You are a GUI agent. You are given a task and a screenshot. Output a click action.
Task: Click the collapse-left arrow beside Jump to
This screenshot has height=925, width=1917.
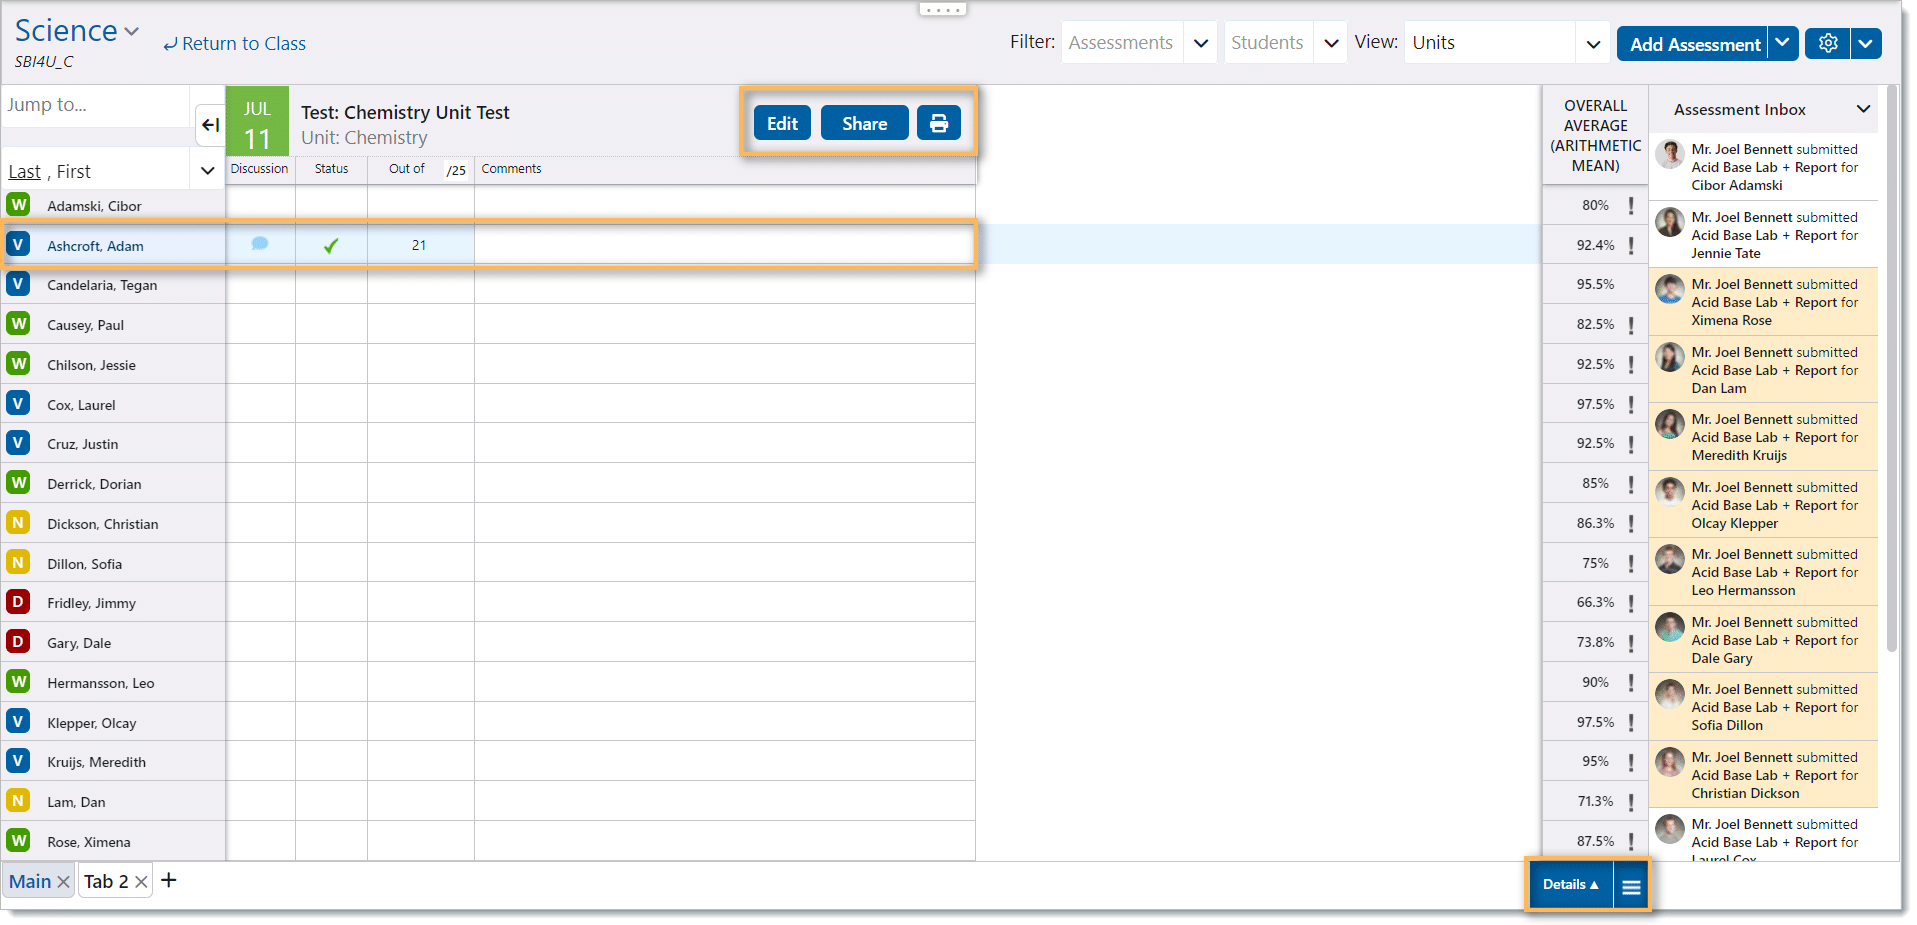click(x=210, y=125)
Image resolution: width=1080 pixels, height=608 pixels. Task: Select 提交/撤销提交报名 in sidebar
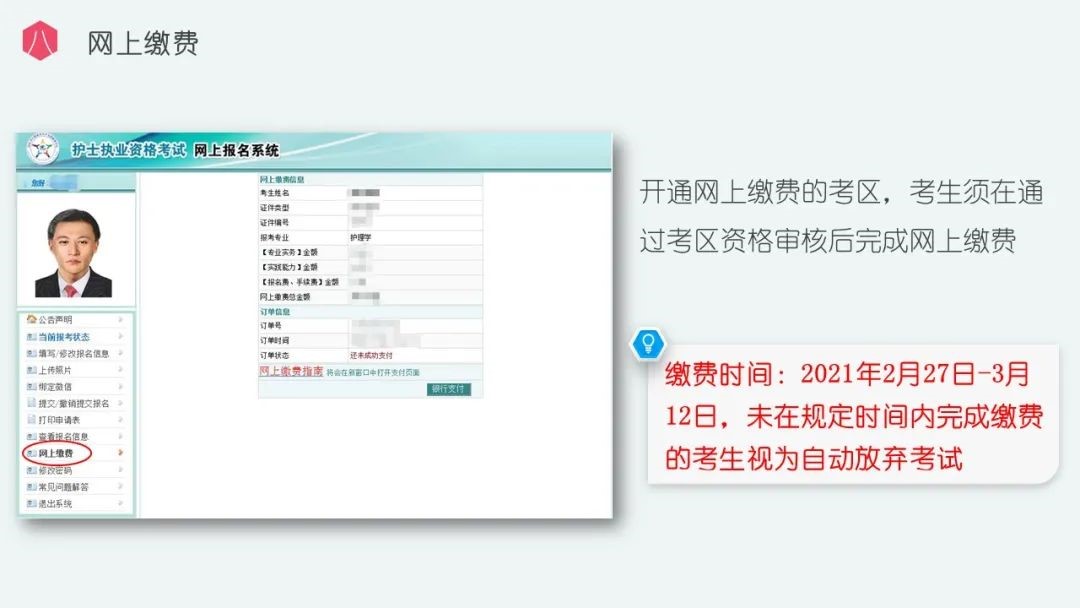[x=73, y=403]
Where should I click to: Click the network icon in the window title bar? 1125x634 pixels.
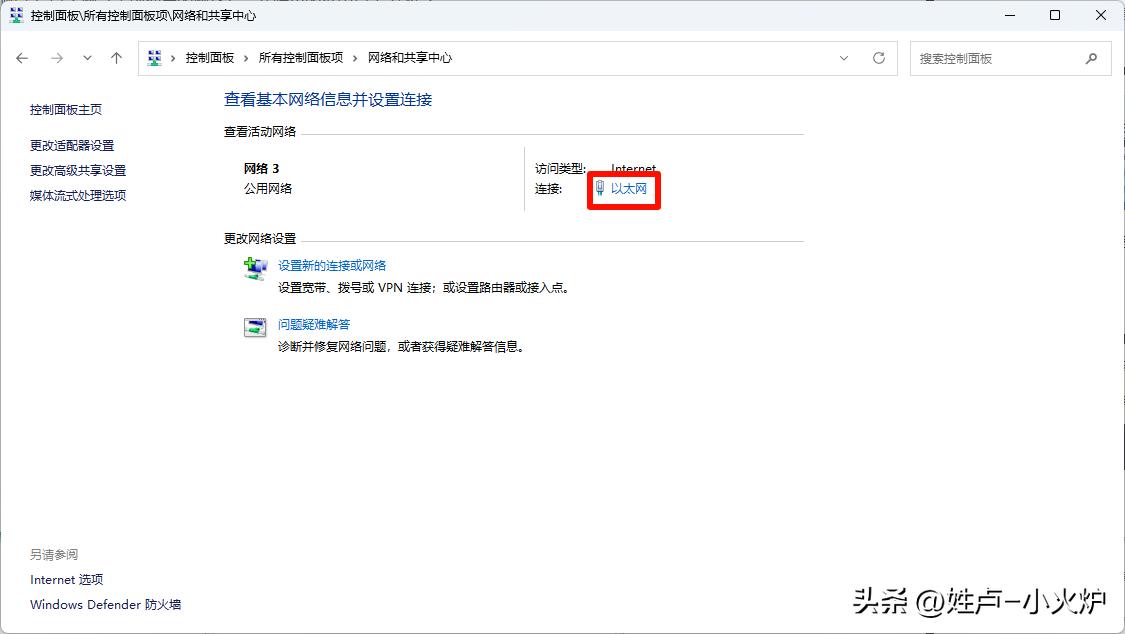[x=14, y=15]
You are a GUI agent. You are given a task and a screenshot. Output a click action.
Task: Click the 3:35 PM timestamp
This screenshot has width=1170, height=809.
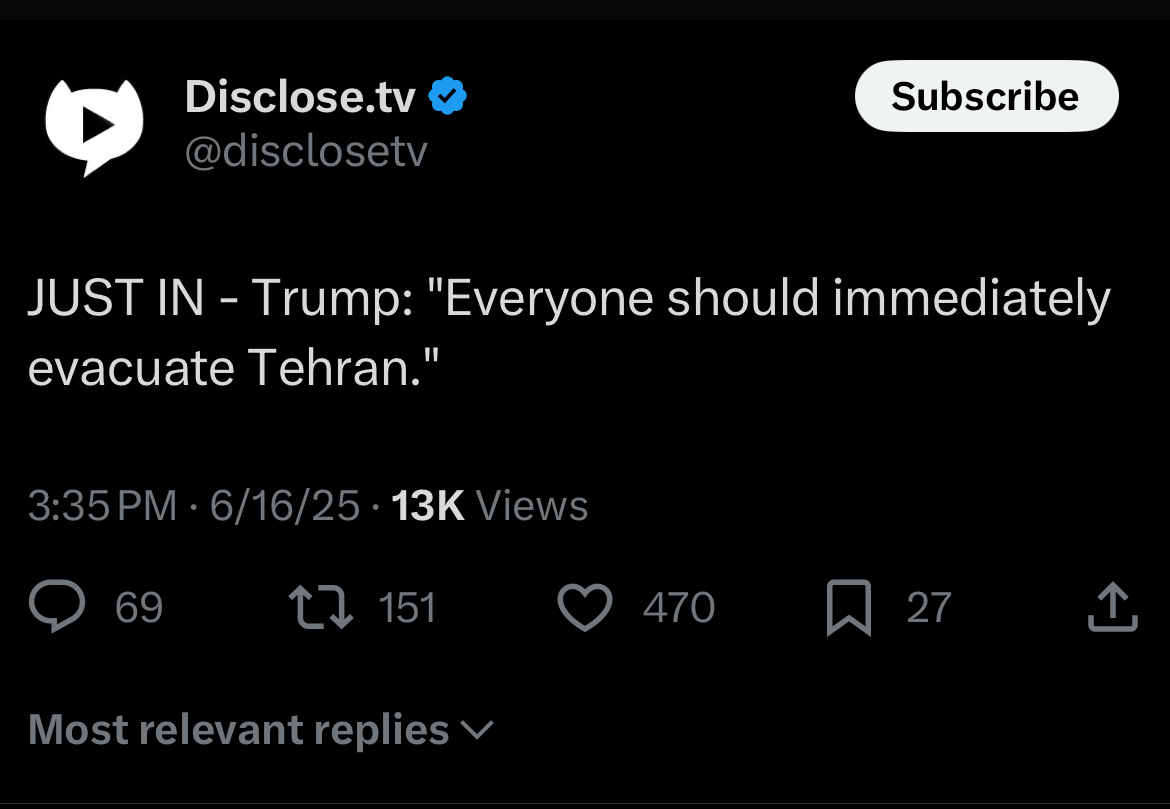coord(102,506)
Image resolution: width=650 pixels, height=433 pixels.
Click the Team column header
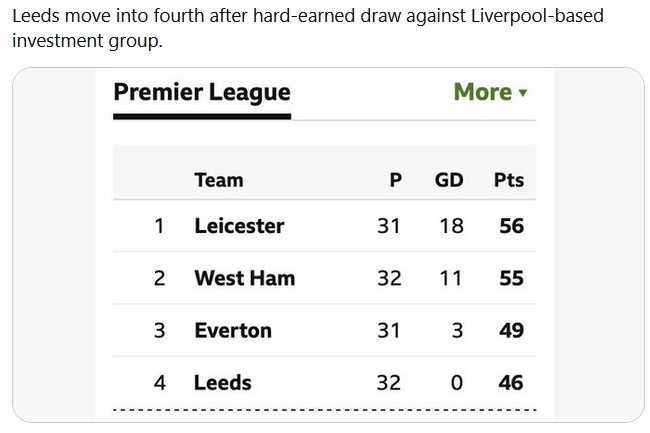tap(219, 180)
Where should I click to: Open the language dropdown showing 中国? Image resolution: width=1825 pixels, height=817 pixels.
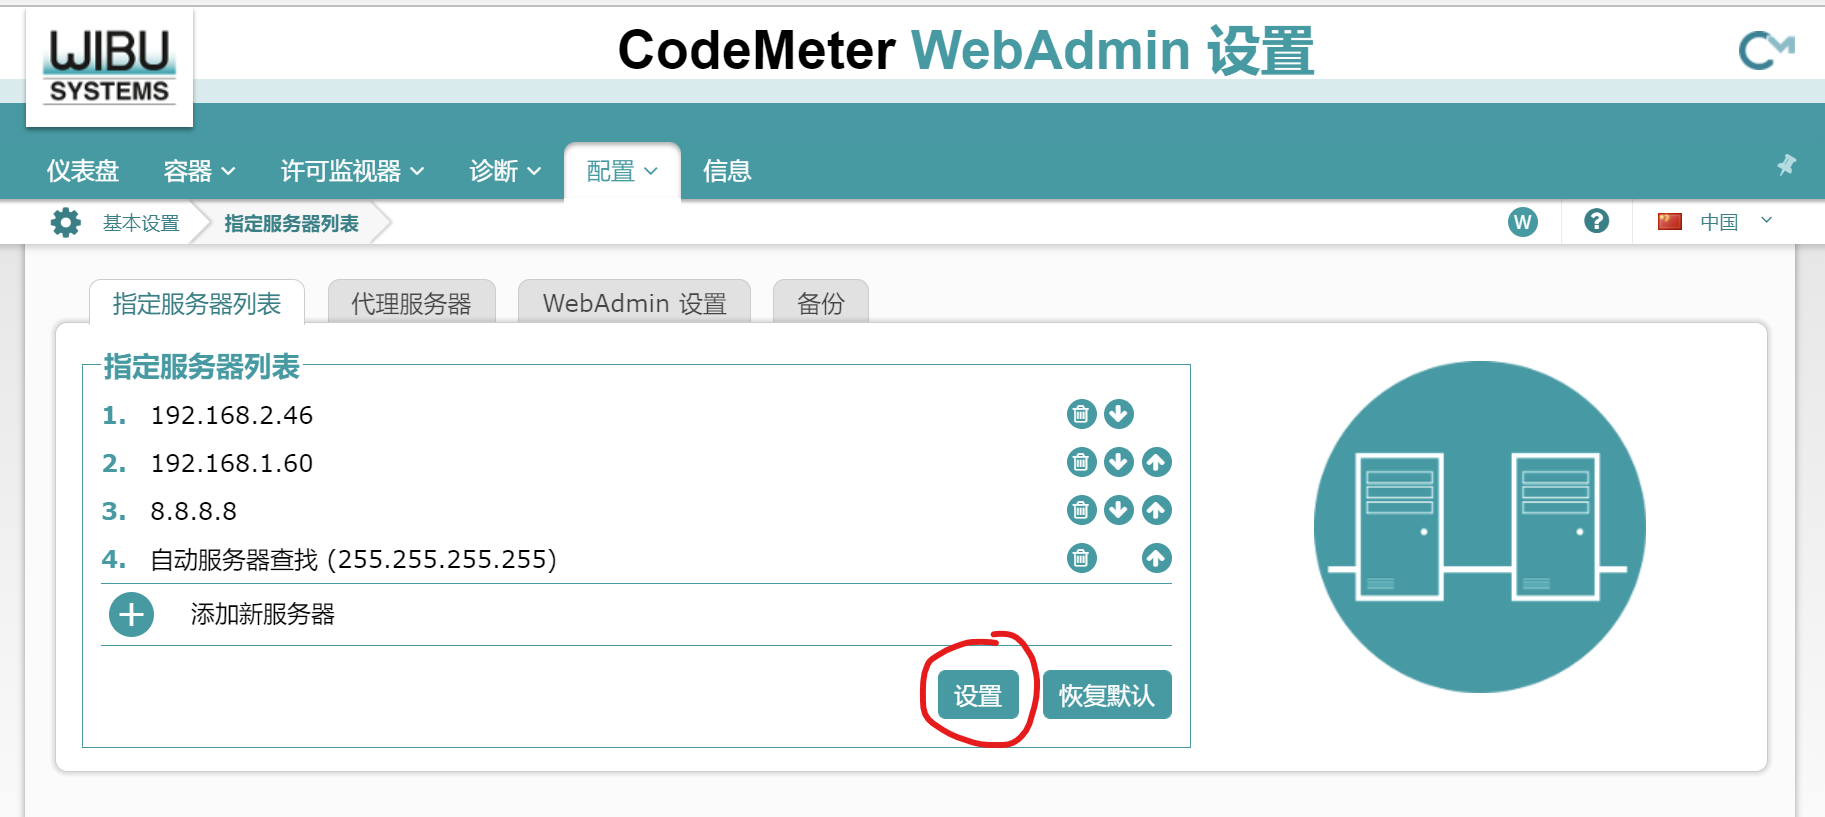pyautogui.click(x=1716, y=222)
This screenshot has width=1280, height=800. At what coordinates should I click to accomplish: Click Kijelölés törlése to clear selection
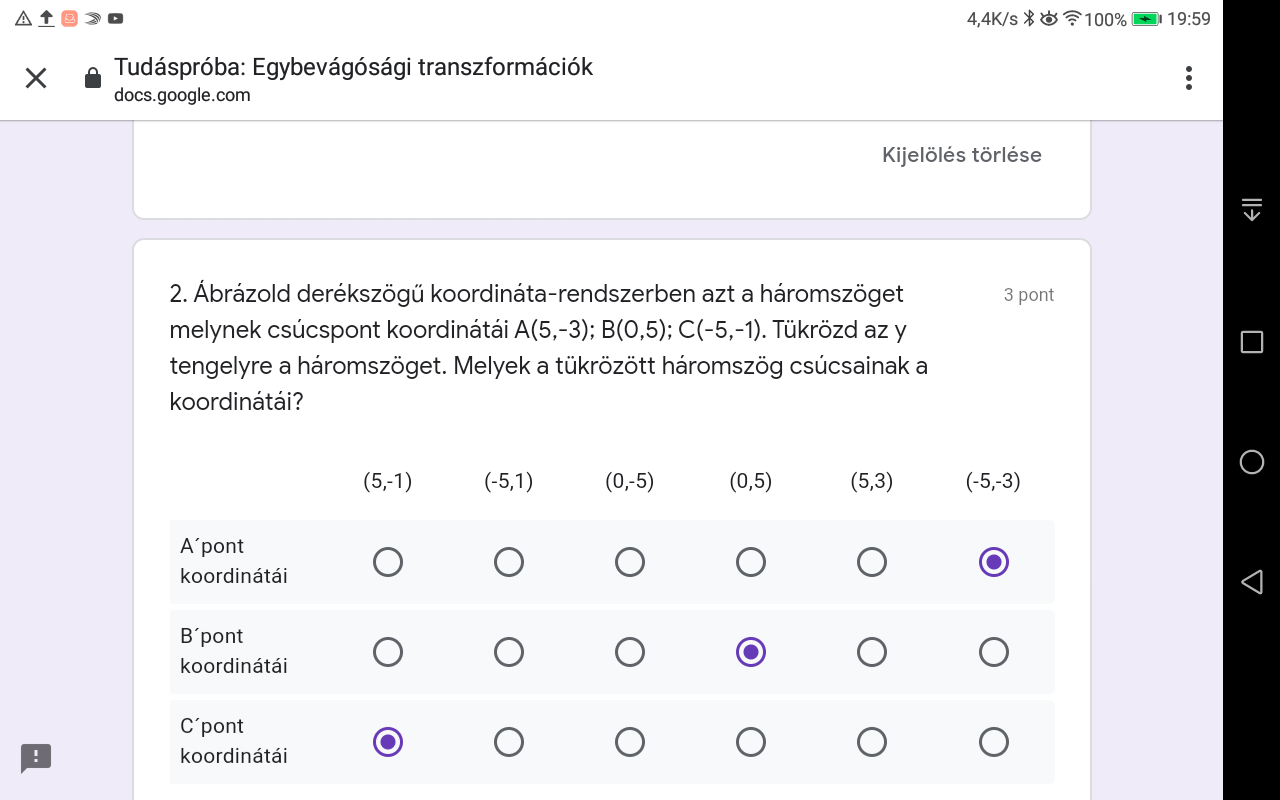coord(961,155)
────────────────────
_Exercise directions_
Repeat the material above precisely as it appears, omitting the images it contains.

_Solution to this problem_
You are a GUI agent. You are given a task and a screenshot. Output a click action.
Task: Click the collapse-left arrow beside Jump to
This screenshot has height=925, width=1917.
click(x=210, y=125)
Image resolution: width=1080 pixels, height=608 pixels. Task: Select 提交/撤销提交报名 in sidebar
[x=73, y=403]
Where should I click to: Click the network icon in the window title bar? 1125x634 pixels.
[x=14, y=15]
You are a GUI agent. You are given a task and a screenshot. Output a click action.
Task: Click the 3:35 PM timestamp
This screenshot has width=1170, height=809.
coord(102,506)
Image resolution: width=650 pixels, height=433 pixels.
Click the Team column header
tap(219, 180)
Where should I click to: Open the language dropdown showing 中国? Image resolution: width=1825 pixels, height=817 pixels.
pyautogui.click(x=1716, y=222)
This screenshot has width=1280, height=800. At what coordinates should I click to accomplish: Click Kijelölés törlése to clear selection
coord(961,155)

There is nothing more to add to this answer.